El hipertexto le ayuda al deconstructivismo y a las teorías de la
recepción, en cuanto que le da una supremacía al lector, al realizar la
metáfora de la construcción del texto a través de la interpretación.
Entendiendo la relación autor-lector, como una relación de poder, se puede
decir que el hipertexto democratiza el texto y legitima cualquier lectura. Pero
limitar las relaciones entre autor, texto y lector, a una relación de poder es
cerrar el campo visual a otras perspectivas.

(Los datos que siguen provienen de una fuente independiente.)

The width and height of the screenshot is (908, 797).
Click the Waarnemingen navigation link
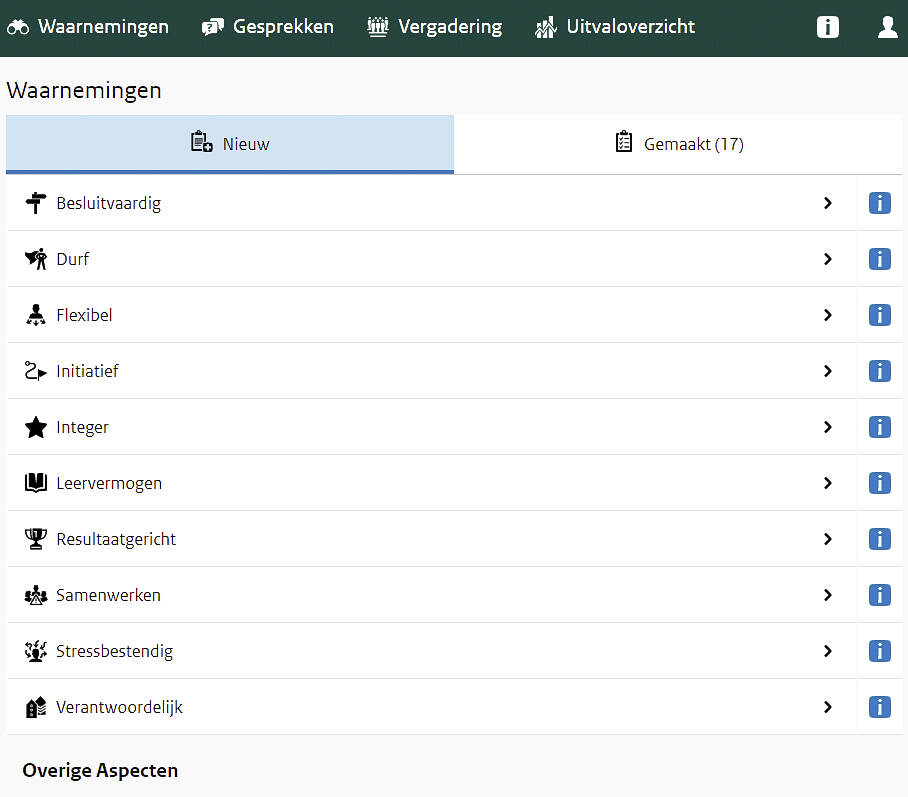point(88,27)
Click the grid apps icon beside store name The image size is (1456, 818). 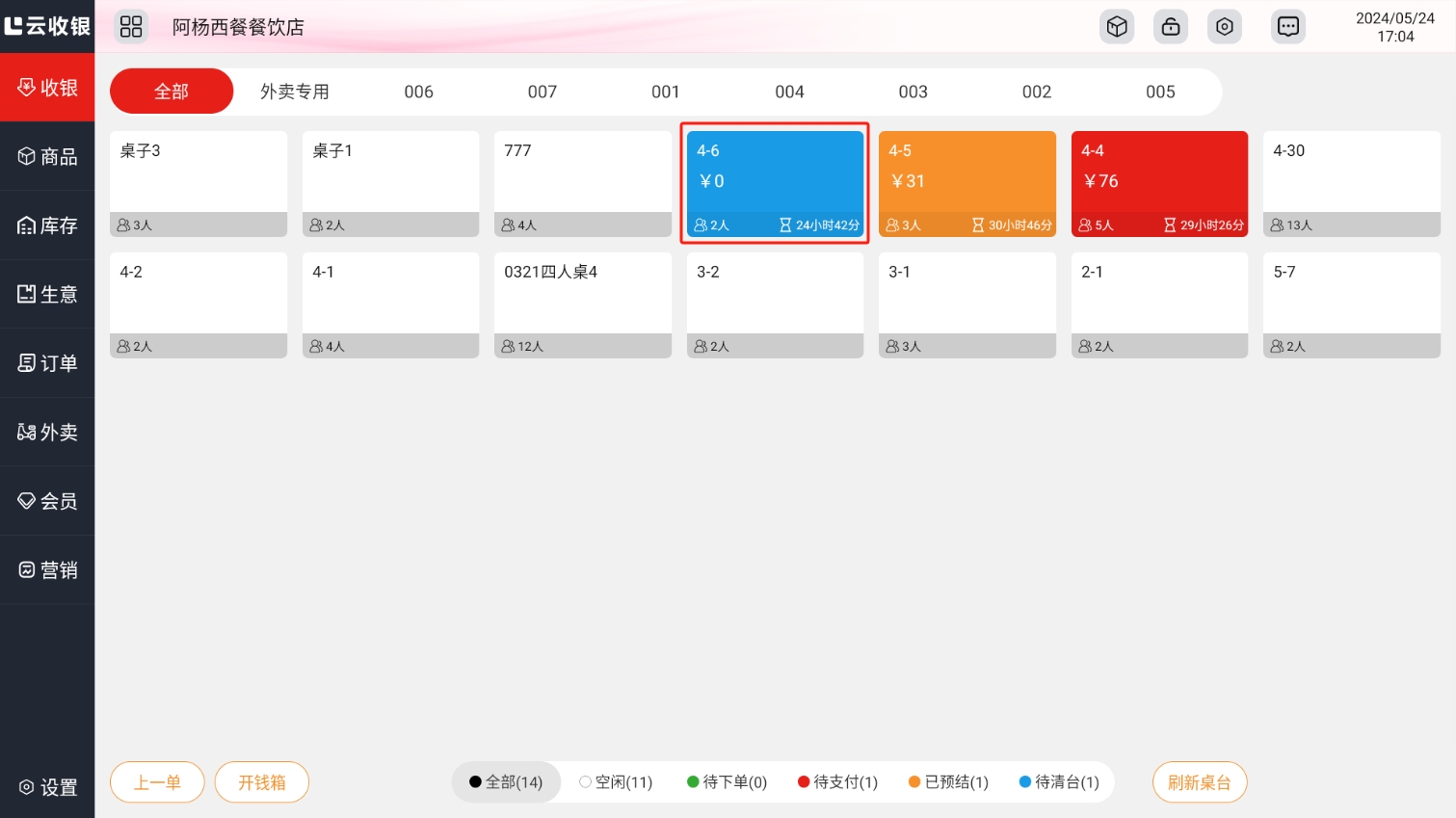pyautogui.click(x=131, y=27)
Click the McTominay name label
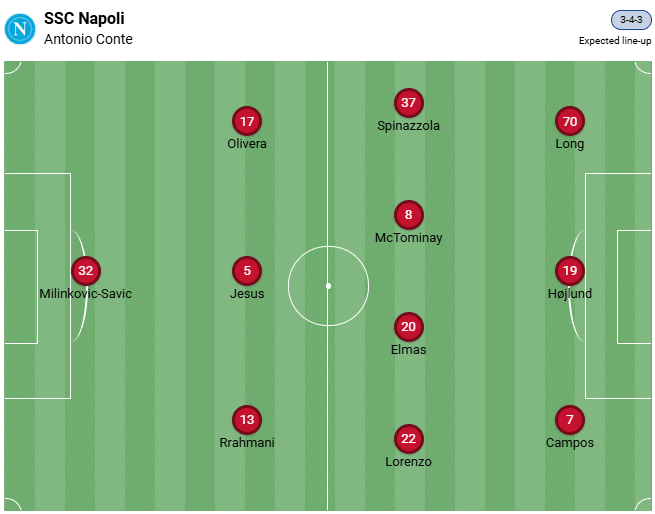Screen dimensions: 655x514 pyautogui.click(x=408, y=238)

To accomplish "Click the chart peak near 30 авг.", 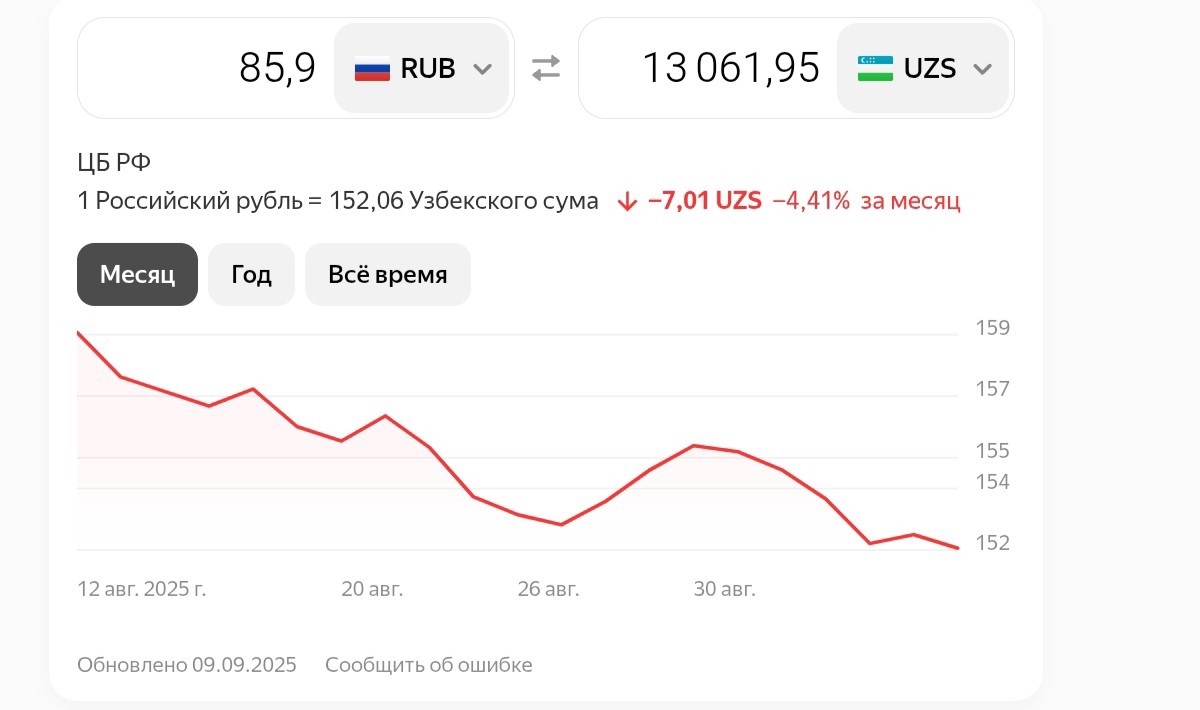I will (695, 445).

Para el autor de cualquier obra estética, el lector-público es importante
por más que no le importe lo que se entienda de su obra. Al fin y al cabo está
creando para otros, y su creación necesita de un “otro” para completarse. De no
ser así, bastaría con que imaginara la obra. En el hecho de crear se
implica la expresión, el deseo de perpetuar una sensación, una idea o
un sentimiento, lo cual es imposible si nadie tiene acceso a la obra. El
hipermedia está condicionado por un medio de comunicación en donde el público
es el principal objetivo, por lo cual el lector tiene mucha más importancia
aquí para el autor, que la puede tener en un libro impreso. Necesita tener en
cuenta al lector para la escritura, para las imágenes, para los enlaces, para
el diseño de las lexias y del sistema. El texto mismo debe ser creado a partir
de la intencionalidad del autor y del papel fundamental que juega el lector en
el hipermedia. Más que ningún otro texto, el hipermedia necesita del lector
para ser completado, y esto debe haberlo interiorizado el autor antes de crear.